Additionally, the tightness of commercial freight capacity has made it more challenging to position kits and parts at conversion sites. “We cannot control the big demand for freight. It’s very difficult for us to carry the kits and parts,” said Matalon. Charter flights have provided much-needed capacity, but at a cost. “We are chartering Antonovs, the big freighters — and this is expensive and was not predicted as part of the [conversion] cost.”
Because AEI manufactures many of its parts at its own facilities in the U.S., the company has only experienced a slight slowdown in its supply chain that has not been “catastrophic,” SVP of Sales and Marketing Bob Convey said during the Cargo Facts Symposium.
That is not the case with parts coming from other suppliers, however. “We are seeing extended lead times from Ancra on the cargo loading system; from Ventura on 9G barriers; and smoke detector lead times are now around 45 weeks,” Convey said. “So we’re seeing the overall cycle extend, but that plays right into our backlog that goes out over two-and-a-half years. So as we go out further, we’re able to get parts on order with some guarantee of consumption earlier. We are also starting to see some items, like stainless steel tubes and some smaller parts, that are running short.”
Boeing said it has so far been able to circumnavigate supply chain-related delays for its 737-800BCF and 767-300BCF programs. “We clearly leverage the large Boeing global supply chain to mitigate any effects,” said Director of Freighter Conversions Jens Steinhagen.
“What we’ve seen is that there’s less than 1% of the supply chain in the immediate term is being affected,” said Gary Warner, president of Precision Aircraft Solutions and 321 Precision Conversions, blamed the competitiveness of the labor market, raw materials and travel restrictions.
Even a single missing or delayed part can interrupt the well-tuned rhythm of induction-redelivery-induction. “We’re not experiencing any delays in the conversion process, yet not going to say 2022 won’t bring some surprises to us,” AEI’s Convey said.
The inevitable slowdown
With the influx of conversion lines and added capacity, aircraft converters have been quick to point out that the high redelivery rates currently seen in the market are unlikely to last. Even though many historical norms have been upended by the pandemic, the long-term cyclicality of fleet planning is generally expected to persist.
“I think that if there’s a plateau of demand for a period of time, we’re all planning to increase what we need to,” Warner said. “But as long as we have a sensible, realistic approach to ramping up, then nothing else really matters apart from satisfying our customers in terms of being able to redeliver these aircraft.”
The shape of the demand curve will vary by aircraft type and is subject to influence by the trajectory of the global economy. For newer narrowbody types, such as the 737-800, AEI expects lessors with aircraft in conversion today and into next year to “reap the benefits” of being able to match capacity with market demand.
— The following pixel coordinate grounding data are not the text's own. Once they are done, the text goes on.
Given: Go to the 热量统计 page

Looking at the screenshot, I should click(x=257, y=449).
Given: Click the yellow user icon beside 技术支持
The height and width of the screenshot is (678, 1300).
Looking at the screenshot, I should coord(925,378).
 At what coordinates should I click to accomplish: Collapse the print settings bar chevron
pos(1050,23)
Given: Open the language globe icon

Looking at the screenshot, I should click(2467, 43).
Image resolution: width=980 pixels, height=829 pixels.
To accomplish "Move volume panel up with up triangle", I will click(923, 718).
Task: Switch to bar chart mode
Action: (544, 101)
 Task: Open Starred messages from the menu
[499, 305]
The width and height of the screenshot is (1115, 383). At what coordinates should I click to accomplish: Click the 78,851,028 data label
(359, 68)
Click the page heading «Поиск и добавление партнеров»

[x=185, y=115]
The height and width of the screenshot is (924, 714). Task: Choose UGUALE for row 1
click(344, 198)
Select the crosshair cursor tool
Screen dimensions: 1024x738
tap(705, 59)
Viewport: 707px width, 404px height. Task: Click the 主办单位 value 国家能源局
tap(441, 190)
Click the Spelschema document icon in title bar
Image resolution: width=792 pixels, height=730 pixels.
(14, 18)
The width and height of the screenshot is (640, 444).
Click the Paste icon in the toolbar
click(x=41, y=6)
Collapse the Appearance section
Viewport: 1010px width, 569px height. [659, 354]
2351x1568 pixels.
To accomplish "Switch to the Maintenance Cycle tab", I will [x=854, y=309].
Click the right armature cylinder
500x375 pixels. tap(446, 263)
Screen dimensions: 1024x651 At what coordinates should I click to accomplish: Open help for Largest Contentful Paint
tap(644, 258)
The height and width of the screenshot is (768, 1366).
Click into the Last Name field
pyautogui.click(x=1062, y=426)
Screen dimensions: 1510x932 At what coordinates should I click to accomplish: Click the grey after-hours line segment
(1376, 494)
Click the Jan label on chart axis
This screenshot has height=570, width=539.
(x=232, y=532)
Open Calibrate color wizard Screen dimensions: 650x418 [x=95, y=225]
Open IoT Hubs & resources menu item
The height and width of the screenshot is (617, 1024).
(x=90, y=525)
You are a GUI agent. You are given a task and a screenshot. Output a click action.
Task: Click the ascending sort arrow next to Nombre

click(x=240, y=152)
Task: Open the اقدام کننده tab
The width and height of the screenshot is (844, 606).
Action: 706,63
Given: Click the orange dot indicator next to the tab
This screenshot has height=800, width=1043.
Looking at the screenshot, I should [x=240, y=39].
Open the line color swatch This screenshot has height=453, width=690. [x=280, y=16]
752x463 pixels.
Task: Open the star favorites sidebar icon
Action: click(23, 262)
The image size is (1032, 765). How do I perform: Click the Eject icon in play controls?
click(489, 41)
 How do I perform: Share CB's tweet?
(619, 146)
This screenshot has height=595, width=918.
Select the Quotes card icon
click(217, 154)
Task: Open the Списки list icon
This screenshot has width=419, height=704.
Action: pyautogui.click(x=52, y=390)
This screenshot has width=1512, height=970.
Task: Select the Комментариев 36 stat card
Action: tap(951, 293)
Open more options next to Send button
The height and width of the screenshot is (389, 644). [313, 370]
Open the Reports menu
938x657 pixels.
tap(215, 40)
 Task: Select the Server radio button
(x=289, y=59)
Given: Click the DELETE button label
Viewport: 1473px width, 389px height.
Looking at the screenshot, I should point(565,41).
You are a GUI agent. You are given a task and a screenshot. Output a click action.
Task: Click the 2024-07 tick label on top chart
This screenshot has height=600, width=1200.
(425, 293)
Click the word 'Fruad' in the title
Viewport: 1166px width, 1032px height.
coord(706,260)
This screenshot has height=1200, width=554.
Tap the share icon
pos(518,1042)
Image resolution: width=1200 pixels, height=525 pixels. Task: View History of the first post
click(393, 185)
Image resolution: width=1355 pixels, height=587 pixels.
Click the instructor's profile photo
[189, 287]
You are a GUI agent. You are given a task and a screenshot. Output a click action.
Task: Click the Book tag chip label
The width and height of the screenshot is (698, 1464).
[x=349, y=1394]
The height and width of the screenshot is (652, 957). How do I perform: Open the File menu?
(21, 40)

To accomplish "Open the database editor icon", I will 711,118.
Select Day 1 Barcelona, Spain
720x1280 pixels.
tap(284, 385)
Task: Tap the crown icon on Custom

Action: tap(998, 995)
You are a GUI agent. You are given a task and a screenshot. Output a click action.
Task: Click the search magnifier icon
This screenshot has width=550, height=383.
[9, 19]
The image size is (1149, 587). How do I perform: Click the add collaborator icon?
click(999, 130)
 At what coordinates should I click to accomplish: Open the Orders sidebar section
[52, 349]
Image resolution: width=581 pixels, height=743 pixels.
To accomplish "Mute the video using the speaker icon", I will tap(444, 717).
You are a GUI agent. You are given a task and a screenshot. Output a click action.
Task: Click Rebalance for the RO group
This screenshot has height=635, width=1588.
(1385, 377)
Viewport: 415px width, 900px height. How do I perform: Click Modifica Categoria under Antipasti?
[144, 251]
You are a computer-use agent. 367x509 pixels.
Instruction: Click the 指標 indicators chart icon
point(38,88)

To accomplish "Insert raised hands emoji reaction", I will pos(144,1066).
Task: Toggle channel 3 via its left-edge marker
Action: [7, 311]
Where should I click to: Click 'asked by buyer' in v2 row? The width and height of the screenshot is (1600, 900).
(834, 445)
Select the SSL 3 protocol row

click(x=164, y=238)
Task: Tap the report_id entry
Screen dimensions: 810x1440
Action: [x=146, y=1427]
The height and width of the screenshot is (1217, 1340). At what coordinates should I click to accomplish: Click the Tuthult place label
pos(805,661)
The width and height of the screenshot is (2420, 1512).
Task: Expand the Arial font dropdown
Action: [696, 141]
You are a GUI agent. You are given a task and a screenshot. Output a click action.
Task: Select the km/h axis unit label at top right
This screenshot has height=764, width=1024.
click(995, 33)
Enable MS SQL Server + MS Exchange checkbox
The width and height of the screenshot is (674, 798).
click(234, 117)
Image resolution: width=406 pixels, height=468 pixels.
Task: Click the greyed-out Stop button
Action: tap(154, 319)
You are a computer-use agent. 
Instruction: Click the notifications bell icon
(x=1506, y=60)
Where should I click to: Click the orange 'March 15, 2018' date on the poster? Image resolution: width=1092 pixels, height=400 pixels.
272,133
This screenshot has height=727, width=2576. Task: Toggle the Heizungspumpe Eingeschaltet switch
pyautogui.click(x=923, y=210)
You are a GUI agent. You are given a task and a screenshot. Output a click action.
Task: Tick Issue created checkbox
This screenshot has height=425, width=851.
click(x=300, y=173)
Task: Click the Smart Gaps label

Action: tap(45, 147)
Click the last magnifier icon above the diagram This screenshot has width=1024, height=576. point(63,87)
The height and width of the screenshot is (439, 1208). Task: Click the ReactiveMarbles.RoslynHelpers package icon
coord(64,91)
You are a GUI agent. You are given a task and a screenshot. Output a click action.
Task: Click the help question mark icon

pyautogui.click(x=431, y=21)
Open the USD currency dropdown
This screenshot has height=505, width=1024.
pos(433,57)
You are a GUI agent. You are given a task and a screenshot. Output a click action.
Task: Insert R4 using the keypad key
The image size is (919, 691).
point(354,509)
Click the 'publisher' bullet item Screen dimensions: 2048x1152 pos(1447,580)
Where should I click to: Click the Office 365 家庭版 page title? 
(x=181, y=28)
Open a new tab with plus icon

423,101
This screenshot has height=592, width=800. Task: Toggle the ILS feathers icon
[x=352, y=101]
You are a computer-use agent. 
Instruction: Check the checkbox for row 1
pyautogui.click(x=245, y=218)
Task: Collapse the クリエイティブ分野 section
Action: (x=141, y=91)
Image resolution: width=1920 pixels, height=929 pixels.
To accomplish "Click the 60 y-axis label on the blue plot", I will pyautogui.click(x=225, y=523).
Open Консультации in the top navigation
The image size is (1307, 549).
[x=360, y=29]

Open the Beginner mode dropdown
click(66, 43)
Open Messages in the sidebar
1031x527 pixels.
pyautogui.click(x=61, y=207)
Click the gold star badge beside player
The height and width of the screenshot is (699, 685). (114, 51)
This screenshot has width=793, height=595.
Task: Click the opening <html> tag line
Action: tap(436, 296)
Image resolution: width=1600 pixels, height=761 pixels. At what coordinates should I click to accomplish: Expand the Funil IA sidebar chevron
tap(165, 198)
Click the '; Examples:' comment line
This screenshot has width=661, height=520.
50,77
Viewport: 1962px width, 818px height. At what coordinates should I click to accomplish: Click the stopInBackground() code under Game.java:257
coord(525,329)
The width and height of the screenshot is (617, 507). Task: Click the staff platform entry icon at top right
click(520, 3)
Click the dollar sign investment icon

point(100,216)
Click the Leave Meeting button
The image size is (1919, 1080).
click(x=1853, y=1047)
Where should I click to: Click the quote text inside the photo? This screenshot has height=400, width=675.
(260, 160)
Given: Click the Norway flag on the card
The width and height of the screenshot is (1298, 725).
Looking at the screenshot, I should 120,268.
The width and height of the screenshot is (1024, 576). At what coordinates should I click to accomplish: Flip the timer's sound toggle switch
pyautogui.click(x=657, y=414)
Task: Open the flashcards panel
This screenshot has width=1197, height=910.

“The people that are now just getting into it – the [later] adopters – do take some risk putting slots in late 2023 or even 2024,” Convey said. “Our analysis shows [the market] may throttle back or at least stabilize in 2024. I don’t think we’ll be adding additional lines that far out.”
Compared to factory-built freighters, however, output for converted freighters is far more flexible. “In the end, the cost and effort to start up new lines is not very hard to justify,” Steinhagen said, acknowledging that “at some point, we will likely have to reduce that capacity.”